North American Network Operators Group

Date Prev | Date Next | Date Index | Thread Index | Author Index | Historical

Re: Quick question.

  • From: Robert E. Seastrom
  • Date: Sun Aug 01 18:40:22 2004

"Michel Py" <[email protected]> writes:

> The dead processor still has to be replaced, but this is scheduled
> maintenance, not outage.
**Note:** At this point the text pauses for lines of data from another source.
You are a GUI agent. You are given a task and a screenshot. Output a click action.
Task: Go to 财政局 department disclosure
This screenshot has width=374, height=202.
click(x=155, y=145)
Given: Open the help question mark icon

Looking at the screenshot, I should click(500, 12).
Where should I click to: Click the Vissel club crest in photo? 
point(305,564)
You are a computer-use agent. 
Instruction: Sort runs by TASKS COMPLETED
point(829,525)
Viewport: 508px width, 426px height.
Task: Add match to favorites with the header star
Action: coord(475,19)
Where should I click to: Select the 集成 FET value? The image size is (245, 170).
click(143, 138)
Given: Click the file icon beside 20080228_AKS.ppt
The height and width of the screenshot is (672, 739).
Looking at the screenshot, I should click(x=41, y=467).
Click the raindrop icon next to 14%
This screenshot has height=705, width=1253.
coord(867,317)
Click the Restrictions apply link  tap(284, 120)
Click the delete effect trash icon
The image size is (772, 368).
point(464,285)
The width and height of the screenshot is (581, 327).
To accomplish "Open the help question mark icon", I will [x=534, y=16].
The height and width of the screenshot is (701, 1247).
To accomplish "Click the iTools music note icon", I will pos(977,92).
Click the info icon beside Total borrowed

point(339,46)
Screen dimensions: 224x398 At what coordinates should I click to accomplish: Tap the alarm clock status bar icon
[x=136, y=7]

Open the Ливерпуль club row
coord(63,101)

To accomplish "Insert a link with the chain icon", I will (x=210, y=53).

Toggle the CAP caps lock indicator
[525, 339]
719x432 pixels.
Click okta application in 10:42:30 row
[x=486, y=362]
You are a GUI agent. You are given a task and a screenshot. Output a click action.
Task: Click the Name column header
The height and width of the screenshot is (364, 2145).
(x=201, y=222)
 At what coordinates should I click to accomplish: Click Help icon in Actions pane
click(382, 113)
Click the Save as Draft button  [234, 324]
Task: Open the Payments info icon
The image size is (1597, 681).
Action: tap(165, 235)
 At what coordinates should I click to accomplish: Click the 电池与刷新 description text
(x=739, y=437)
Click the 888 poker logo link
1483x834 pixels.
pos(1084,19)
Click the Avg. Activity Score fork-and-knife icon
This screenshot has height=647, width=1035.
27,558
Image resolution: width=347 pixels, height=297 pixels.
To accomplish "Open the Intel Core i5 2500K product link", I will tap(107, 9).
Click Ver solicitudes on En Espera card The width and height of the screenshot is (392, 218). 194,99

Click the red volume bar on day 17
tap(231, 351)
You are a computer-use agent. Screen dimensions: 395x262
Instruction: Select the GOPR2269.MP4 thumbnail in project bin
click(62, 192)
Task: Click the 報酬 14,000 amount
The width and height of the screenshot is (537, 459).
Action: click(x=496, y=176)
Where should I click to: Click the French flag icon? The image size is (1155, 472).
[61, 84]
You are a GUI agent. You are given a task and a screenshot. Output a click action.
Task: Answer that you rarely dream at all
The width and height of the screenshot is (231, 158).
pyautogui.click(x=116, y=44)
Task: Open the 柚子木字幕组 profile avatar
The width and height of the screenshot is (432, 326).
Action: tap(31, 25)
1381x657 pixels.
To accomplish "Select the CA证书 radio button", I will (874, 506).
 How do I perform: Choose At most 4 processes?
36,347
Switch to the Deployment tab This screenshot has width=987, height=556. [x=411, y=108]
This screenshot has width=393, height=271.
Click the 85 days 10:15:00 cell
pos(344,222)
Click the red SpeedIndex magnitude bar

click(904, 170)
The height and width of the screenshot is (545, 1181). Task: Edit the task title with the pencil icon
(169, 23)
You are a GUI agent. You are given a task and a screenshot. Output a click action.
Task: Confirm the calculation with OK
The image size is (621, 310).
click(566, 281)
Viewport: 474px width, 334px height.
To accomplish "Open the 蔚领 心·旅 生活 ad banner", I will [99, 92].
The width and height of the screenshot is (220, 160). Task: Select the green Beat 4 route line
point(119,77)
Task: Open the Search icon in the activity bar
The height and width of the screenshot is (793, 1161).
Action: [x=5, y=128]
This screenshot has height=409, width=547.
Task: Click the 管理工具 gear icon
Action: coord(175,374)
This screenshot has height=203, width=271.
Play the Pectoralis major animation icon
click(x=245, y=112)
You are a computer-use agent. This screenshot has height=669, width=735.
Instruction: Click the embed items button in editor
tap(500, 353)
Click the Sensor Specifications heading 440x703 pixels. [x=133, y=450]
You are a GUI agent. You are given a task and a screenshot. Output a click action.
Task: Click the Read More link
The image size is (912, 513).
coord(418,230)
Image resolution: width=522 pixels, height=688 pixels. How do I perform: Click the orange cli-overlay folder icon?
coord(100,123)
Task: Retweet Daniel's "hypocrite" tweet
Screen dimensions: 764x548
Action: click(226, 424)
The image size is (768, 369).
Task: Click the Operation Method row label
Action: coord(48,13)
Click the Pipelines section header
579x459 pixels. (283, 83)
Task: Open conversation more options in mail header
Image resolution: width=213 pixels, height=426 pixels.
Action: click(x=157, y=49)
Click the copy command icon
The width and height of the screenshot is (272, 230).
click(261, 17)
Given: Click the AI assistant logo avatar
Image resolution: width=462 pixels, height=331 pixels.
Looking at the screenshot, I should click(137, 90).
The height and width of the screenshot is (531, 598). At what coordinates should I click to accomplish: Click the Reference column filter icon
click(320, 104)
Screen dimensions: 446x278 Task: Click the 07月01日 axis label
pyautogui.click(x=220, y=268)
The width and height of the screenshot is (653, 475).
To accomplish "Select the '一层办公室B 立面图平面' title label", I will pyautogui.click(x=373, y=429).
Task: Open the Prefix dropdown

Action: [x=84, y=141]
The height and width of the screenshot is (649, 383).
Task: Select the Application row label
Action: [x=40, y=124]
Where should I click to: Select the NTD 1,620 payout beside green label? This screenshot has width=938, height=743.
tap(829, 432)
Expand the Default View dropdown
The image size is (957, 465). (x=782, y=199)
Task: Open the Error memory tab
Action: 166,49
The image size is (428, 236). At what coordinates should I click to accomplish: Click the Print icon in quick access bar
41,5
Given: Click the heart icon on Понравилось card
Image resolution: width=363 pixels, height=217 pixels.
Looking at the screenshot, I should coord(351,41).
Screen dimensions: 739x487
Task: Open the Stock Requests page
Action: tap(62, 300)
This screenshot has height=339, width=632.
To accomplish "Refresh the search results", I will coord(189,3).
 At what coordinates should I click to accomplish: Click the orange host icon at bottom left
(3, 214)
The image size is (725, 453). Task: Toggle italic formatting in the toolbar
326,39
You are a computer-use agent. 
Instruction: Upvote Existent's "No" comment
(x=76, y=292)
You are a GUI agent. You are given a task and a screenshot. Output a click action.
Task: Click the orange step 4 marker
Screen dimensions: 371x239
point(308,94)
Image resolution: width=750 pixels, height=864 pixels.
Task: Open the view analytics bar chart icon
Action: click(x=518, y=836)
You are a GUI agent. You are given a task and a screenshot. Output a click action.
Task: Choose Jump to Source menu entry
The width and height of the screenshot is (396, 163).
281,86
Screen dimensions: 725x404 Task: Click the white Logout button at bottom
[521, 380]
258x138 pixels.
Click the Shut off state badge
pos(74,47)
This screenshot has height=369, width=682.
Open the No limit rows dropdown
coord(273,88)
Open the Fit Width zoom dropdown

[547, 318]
A little extra ammo when you have to hunt five
> or six nines.

MTTR on a single box is irrelevant when you are off playing Ponce de
Leon, hunting the Fountain of Five or Six Nines.  Even when your
architecture doesn't depend on any one particular machine (or even whole
big sets of machines) being available, you don't get to "five or six
nines"... just ask Google, Akamai, or Microsoft - there are other
things beyond your control that spoil the picnic first.

As has been observed time and time again, the tried and true way to
make five or six nines of reliability in a system of more than trivial
complexity is to take a lesson from the telcos (the progenitors of the
"five nines" lie) and build a framework and evaluation methodology
that excludes broad classes of unavailability-causing events or
prorates them in such a way as to make them non-reportable.  Add to
that list incrementally, until the remaining time listed shows your
target number of nines of reliability.  Presto, five nines.

                                        ---Rob